特に最近はPSA検査での正常値を従来の4.0から2.5に下げて、より早期にがんを発見し、早期治療を行おうという報告があります。今まで正常とされてきた2.5から4.0の間でも25%の人にがんが検出されます。その中で従来の正常値とされていた4.0の人に、かなりがんの進行が見られる例が30%以上存在しました。

治療法について教えてください。

治療は手術、放射線、薬、経過観察と多岐にわたっています。診断と治療が確立して死亡率が下がることは朗報ですが、日ごろから前立腺がんにならないように予防することも大切な要素です。前立腺がんを予防するためには、脂肪を控え、大豆、トマト、ブロッコリーなどの緑黄色野菜や緑茶を多く取ることがよいとされています。このような食生活を送っている地域では、実際に前立腺がんの発生は少ないのです。
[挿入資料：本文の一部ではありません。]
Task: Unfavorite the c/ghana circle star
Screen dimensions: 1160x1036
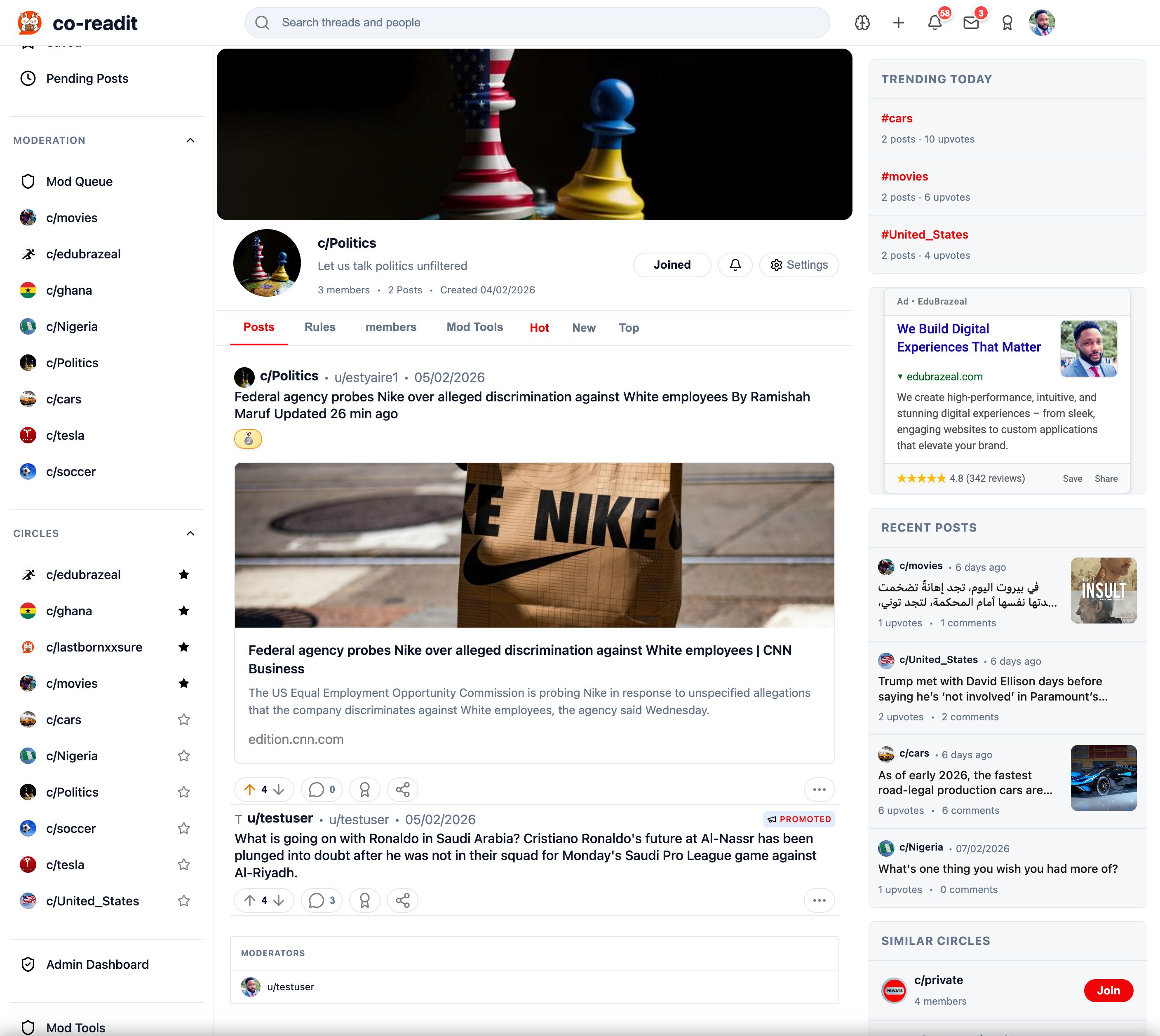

しかし現在の日本の食生活では、今後前立腺がんの増加は明らかです。40歳を過ぎたら、1年に1度はPSA検査を受けましょう。特に身内で前立腺がんになった人がいる方は要注意です。早期発見、早期治療を行えば、前立腺がんは恐い病気ではありません。専門医を受診し、積極的に検査を受けることをお勧めします。